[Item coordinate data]
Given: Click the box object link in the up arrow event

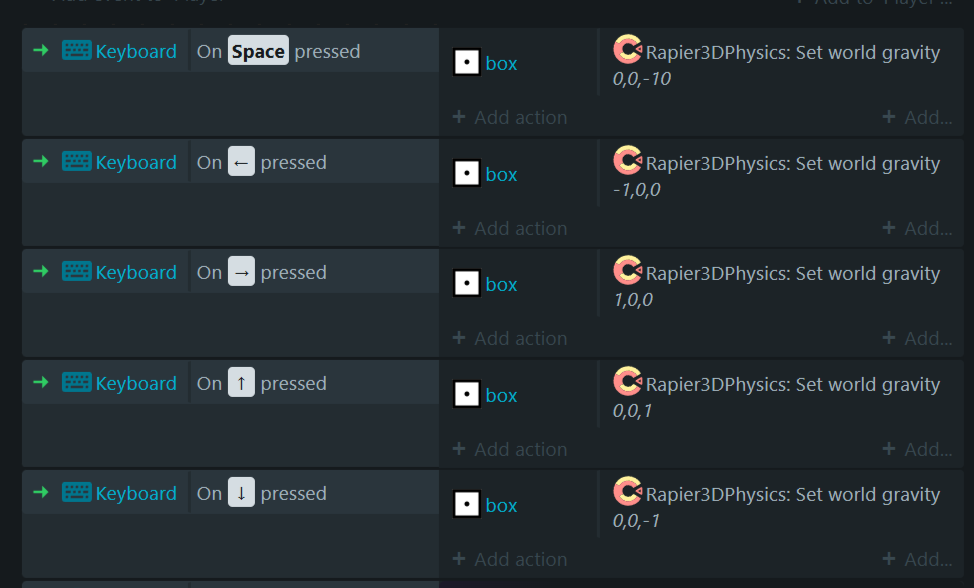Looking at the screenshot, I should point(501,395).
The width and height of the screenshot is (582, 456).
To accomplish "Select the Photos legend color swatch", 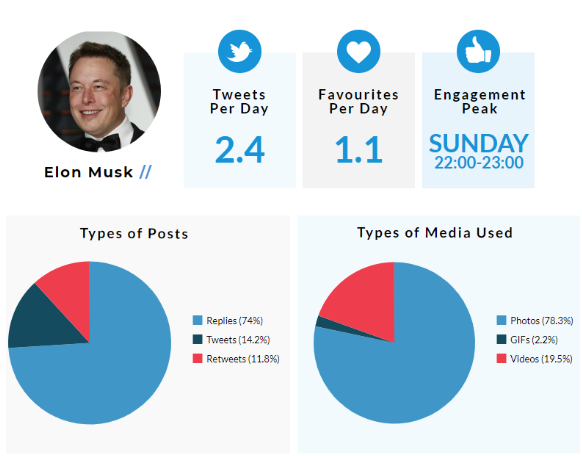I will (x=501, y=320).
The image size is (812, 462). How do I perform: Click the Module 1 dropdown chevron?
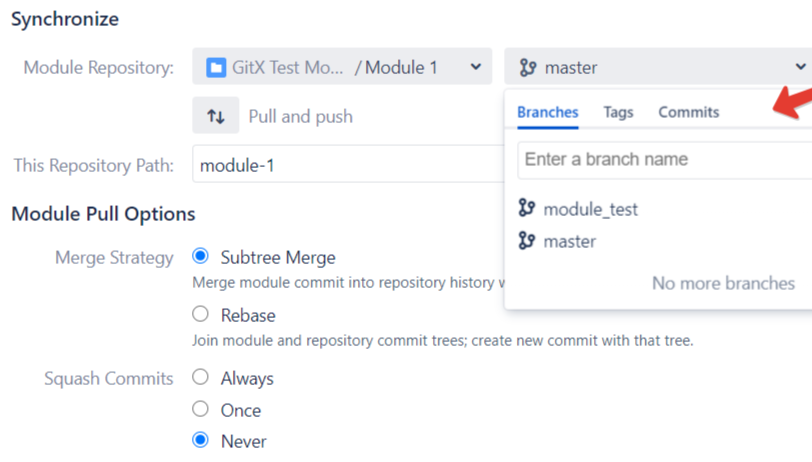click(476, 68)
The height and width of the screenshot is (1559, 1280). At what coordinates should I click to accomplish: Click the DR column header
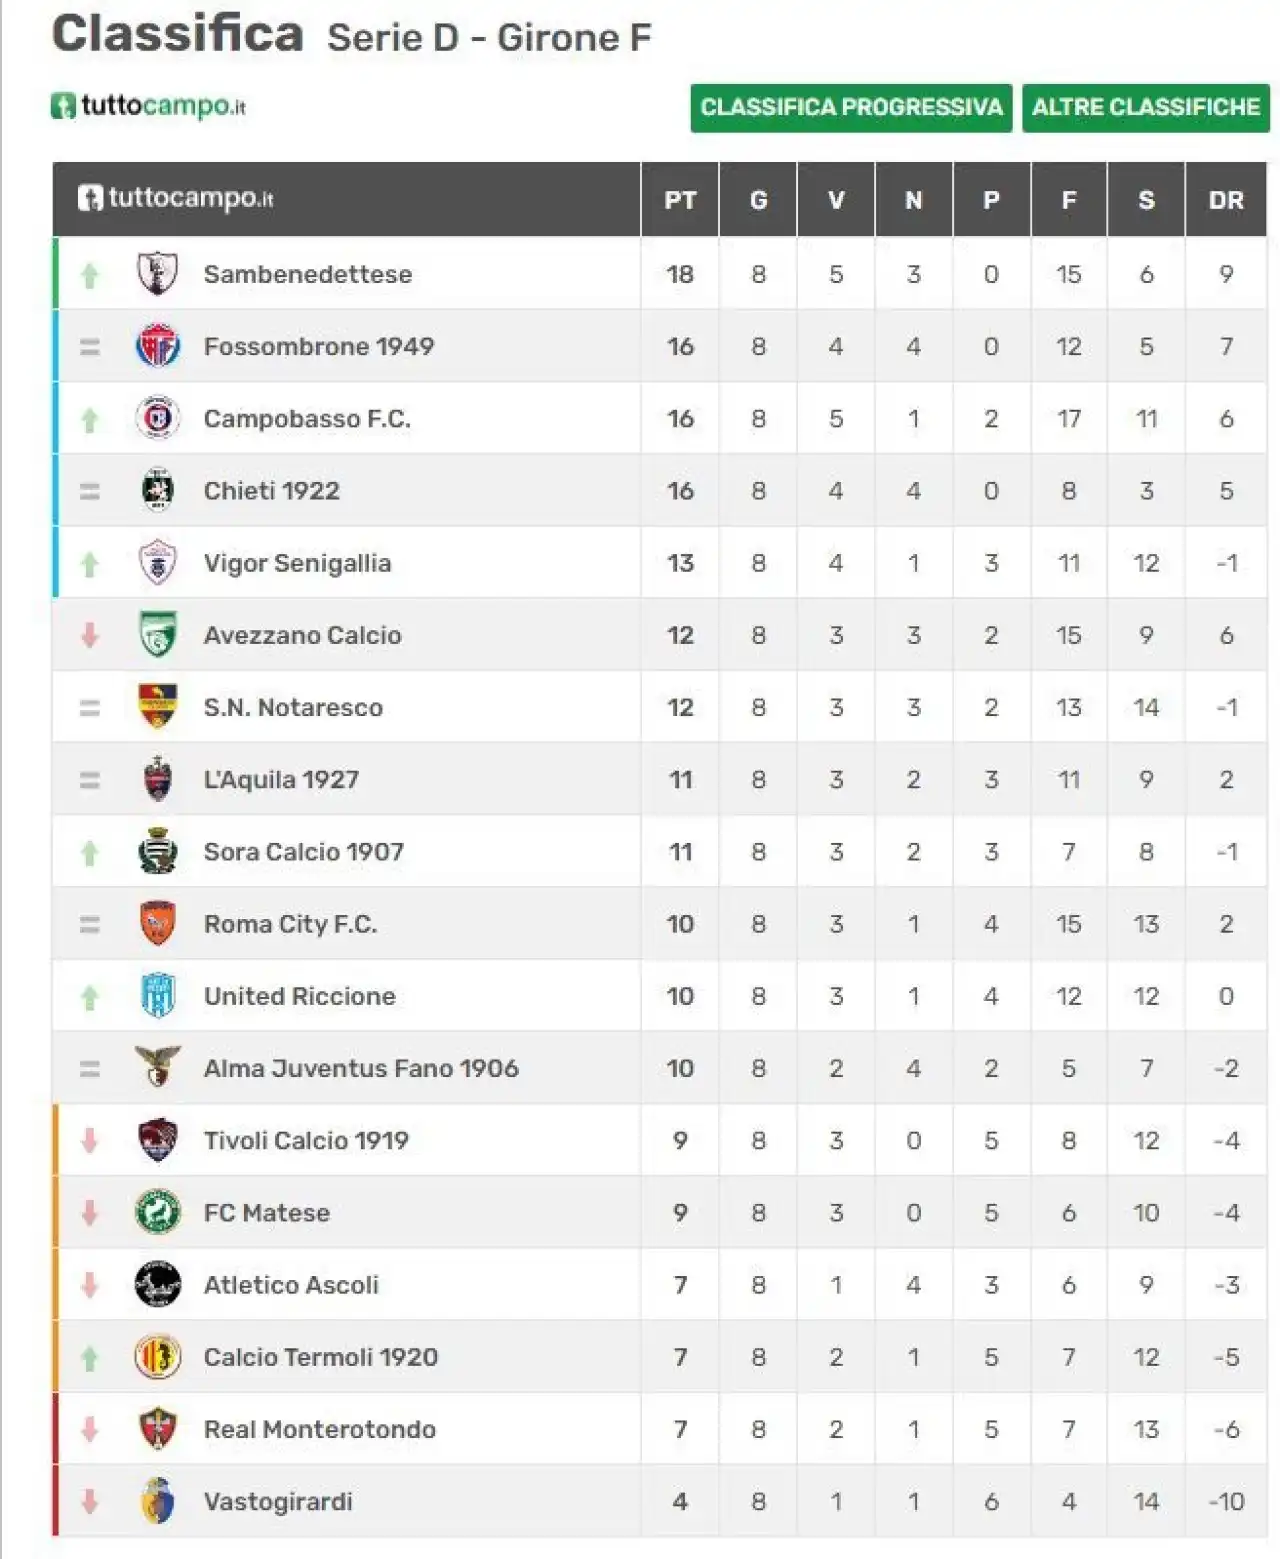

- Problem description
Find each line in the records above that contains the word "height", and copy those lines out in full.

- In response
The width and height of the screenshot is (582, 456).
The height and width of the screenshot is (1559, 1280). At what coordinates should I click to accomplish: Click the DR column header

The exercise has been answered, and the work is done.